**Record extracts:**
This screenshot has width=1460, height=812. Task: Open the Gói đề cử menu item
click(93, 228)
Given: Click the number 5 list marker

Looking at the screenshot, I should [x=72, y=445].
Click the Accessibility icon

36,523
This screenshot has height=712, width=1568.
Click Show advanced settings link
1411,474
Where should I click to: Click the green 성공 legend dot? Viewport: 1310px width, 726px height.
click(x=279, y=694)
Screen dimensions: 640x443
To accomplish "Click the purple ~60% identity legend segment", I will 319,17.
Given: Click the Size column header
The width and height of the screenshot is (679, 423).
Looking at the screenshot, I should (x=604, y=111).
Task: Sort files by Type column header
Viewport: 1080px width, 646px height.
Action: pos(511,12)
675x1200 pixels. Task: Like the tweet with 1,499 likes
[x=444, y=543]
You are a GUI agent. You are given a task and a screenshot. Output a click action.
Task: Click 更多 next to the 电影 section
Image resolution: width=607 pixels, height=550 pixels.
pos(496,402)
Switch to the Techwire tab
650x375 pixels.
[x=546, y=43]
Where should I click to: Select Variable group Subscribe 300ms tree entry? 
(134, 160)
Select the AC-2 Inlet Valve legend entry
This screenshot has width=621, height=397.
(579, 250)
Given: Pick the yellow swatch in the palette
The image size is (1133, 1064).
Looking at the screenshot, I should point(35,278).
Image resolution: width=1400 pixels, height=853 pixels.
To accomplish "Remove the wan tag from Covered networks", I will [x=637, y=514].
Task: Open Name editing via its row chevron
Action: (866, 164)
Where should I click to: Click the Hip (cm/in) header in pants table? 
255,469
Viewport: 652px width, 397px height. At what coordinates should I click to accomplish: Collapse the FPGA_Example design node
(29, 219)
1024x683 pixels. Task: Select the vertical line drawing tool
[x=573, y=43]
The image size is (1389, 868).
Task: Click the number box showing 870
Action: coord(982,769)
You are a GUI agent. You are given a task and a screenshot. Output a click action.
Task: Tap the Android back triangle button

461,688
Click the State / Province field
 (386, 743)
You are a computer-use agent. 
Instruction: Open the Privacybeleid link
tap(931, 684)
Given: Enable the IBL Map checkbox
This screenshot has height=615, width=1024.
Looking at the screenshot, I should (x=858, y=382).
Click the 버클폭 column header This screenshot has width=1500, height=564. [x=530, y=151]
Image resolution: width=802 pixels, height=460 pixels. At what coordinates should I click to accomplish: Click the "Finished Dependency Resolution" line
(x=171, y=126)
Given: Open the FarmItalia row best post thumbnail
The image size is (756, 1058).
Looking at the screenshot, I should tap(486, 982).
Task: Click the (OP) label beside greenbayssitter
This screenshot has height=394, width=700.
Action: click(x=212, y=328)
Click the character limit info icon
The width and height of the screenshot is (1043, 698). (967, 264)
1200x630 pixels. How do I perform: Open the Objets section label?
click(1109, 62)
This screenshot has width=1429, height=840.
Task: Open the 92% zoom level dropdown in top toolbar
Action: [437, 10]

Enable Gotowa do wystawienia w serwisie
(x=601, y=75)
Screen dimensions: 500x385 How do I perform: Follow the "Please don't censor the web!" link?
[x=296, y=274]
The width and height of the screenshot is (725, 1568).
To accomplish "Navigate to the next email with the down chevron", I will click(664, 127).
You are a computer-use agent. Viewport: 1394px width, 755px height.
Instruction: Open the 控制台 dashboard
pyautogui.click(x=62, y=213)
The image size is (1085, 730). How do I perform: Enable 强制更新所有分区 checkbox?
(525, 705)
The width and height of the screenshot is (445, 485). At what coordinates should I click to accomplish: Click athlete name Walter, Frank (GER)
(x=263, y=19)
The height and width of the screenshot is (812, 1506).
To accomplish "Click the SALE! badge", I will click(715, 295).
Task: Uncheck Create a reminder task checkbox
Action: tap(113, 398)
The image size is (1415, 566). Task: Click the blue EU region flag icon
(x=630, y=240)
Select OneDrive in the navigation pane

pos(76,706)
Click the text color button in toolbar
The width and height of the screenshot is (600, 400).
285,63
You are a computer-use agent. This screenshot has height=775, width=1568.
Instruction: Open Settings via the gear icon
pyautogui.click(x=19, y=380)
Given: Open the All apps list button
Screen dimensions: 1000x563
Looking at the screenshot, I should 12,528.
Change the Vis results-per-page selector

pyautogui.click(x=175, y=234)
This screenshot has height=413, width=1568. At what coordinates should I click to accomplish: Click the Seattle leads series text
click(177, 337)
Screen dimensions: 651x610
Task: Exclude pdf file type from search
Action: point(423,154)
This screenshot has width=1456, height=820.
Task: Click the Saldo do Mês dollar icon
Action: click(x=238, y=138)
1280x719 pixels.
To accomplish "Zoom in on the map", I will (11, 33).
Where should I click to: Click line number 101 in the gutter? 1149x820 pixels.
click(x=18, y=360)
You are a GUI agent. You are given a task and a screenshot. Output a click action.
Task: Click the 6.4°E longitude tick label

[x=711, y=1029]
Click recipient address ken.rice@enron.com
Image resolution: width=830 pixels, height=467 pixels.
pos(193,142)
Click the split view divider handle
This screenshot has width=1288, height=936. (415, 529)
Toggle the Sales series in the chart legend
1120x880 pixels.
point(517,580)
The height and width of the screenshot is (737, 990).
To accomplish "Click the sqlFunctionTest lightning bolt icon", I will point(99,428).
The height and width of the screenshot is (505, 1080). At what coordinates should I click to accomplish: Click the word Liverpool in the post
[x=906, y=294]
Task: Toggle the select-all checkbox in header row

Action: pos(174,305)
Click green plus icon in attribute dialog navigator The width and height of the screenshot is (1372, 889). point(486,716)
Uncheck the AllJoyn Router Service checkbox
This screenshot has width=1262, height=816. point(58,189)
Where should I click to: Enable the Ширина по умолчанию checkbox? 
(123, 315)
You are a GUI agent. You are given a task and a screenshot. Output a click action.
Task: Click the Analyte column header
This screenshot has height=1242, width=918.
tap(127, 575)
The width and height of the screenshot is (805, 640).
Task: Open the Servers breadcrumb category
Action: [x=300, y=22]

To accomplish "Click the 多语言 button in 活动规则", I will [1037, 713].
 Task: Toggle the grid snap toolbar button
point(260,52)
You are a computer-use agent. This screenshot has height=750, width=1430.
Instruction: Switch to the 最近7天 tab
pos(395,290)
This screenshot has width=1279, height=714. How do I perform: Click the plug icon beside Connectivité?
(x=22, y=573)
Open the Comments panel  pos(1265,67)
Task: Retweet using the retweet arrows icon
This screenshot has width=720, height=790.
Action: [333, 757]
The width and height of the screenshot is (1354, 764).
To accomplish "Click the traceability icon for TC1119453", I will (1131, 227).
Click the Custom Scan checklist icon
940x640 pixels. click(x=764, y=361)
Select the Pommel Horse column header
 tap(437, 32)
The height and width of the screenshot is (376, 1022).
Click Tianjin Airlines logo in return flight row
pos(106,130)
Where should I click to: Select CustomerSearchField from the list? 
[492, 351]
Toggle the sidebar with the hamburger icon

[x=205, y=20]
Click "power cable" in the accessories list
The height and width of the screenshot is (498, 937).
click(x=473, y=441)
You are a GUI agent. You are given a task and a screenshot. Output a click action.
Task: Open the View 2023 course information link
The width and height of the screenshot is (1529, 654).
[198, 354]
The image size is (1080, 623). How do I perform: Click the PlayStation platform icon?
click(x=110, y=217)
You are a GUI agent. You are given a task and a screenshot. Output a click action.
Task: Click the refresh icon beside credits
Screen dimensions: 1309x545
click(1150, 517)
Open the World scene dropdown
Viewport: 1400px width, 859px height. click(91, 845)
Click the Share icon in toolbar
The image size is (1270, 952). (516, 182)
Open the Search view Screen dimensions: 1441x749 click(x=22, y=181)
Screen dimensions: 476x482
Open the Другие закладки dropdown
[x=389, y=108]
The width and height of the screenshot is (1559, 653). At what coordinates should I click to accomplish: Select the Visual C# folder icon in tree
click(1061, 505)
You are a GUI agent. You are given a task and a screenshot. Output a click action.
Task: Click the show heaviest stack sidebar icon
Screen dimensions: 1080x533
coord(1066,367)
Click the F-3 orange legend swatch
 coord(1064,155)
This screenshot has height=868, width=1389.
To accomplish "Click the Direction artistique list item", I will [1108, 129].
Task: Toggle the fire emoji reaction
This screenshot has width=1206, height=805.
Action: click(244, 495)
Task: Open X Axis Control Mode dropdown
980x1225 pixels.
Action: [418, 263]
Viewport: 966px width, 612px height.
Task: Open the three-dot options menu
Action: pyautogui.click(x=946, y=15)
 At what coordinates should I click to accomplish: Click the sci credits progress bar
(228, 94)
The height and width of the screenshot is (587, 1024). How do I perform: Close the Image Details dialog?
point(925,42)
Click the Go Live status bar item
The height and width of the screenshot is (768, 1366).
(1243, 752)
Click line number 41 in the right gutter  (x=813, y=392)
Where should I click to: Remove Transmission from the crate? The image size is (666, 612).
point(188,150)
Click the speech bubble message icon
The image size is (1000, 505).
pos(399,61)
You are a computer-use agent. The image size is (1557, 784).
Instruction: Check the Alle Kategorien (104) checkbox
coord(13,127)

**Directions for this task:** The answer is the run of lines above from the line containing "Change the Vis results-per-page selector" through the line containing "has height=750, width=1430.", copied exactly and alone.

**Response to the task:**
Change the Vis results-per-page selector

pyautogui.click(x=175, y=234)
This screenshot has height=413, width=1568. At what coordinates should I click to accomplish: Click the Seattle leads series text
click(177, 337)
Screen dimensions: 651x610
Task: Exclude pdf file type from search
Action: point(423,154)
This screenshot has width=1456, height=820.
Task: Click the Saldo do Mês dollar icon
Action: click(x=238, y=138)
1280x719 pixels.
To accomplish "Zoom in on the map", I will (11, 33).
Where should I click to: Click line number 101 in the gutter? 1149x820 pixels.
click(x=18, y=360)
You are a GUI agent. You are given a task and a screenshot. Output a click action.
Task: Click the 6.4°E longitude tick label

[x=711, y=1029]
Click recipient address ken.rice@enron.com
Image resolution: width=830 pixels, height=467 pixels.
pos(193,142)
Click the split view divider handle
This screenshot has width=1288, height=936. (415, 529)
Toggle the Sales series in the chart legend
1120x880 pixels.
point(517,580)
The height and width of the screenshot is (737, 990).
To accomplish "Click the sqlFunctionTest lightning bolt icon", I will point(99,428).
The height and width of the screenshot is (505, 1080). At what coordinates should I click to accomplish: Click the word Liverpool in the post
[x=906, y=294]
Task: Toggle the select-all checkbox in header row

Action: pos(174,305)
Click green plus icon in attribute dialog navigator The width and height of the screenshot is (1372, 889). point(486,716)
Uncheck the AllJoyn Router Service checkbox
This screenshot has width=1262, height=816. point(58,189)
Where should I click to: Enable the Ширина по умолчанию checkbox? 
(123, 315)
You are a GUI agent. You are given a task and a screenshot. Output a click action.
Task: Click the Analyte column header
This screenshot has height=1242, width=918.
tap(127, 575)
The width and height of the screenshot is (805, 640).
Task: Open the Servers breadcrumb category
Action: [x=300, y=22]

To accomplish "Click the 多语言 button in 活动规则", I will [1037, 713].
 Task: Toggle the grid snap toolbar button
point(260,52)
You are a computer-use agent. This screenshot has height=750, width=1430.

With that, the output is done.